The SSD had reported the incident to the Administrator. A current facility policy, revised 6/5/25, titled, Abuse, Mistreatment, Neglect, Exploitation and Misappropriation, provided by the Director of Nursing on 11/12/25 at 3:38 p.m., included the following: .E.
Initial Reporting .2) Department of Health. a) If abuse is alleged or Serious Bodily Injury. If any form of abuse is alleged (e.g., physical verbal, etc.) ., the Administrator or his/her designee will notify the Department of Health immediately, but not later than 2 hours after the allegation is made.
This deficient practice was corrected by 11/3/25 prior to the start of the survey and was therefore Past Noncompliance.
The facility implemented a systemic plan that included staff education, skin assessments, and wound care plan audits, and ongoing monitoring was in place.

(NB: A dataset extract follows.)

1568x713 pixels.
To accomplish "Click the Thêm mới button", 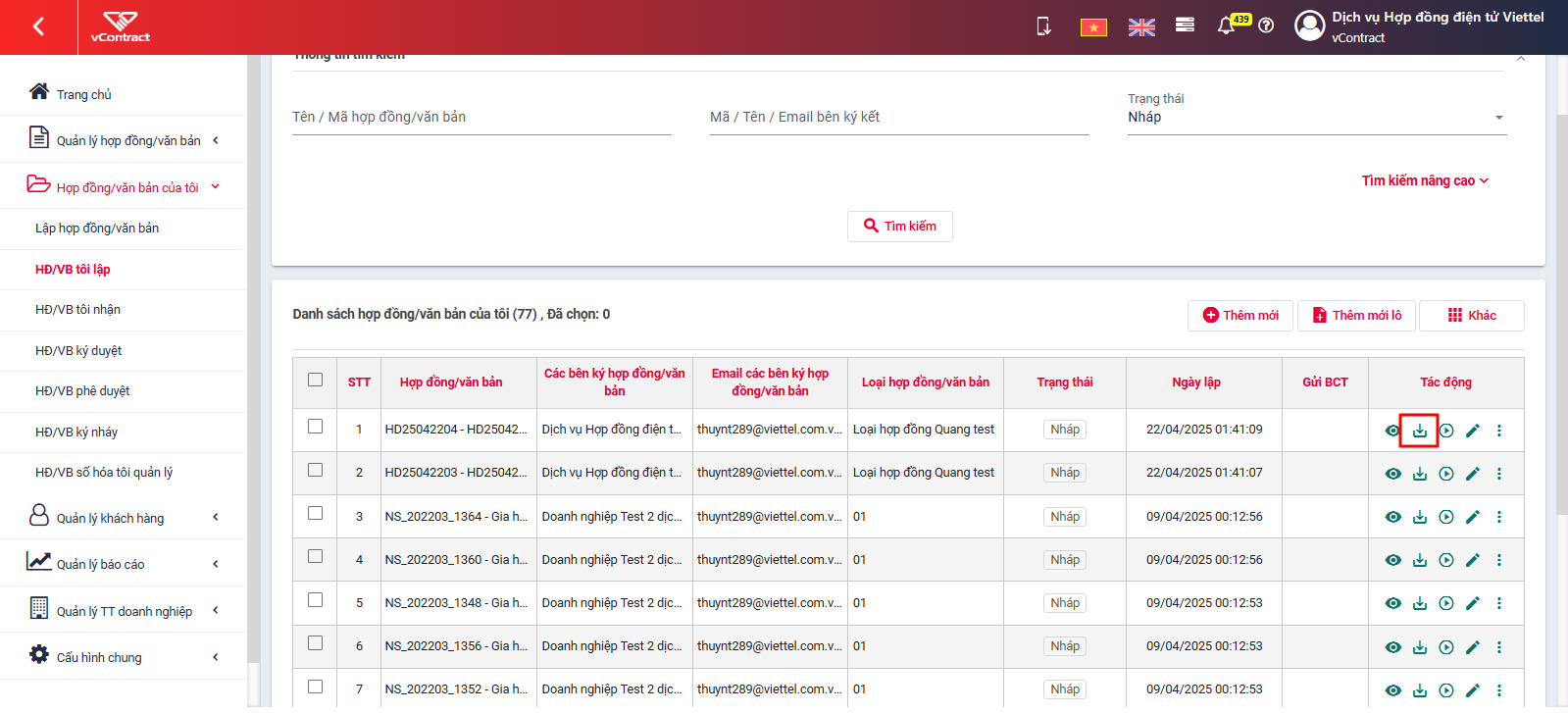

This tag relates to Intake 2657794. 3.1-28(c)
Any deficiency statement ending with an asterisk (*) denotes a deficiency which the institution may be excused from correcting providing it is determined that other safeguards provide sufficient protection to the patients. (See instructions.) Except for nursing homes, the findings stated above are disclosable 90 days following the date of survey whether or not a plan of correction is provided.
For nursing homes, the above findings and plans of correction are disclosable 14 days following the date these documents are made available to the facility. If deficiencies are cited, an approved plan of correction is requisite to continued program participation.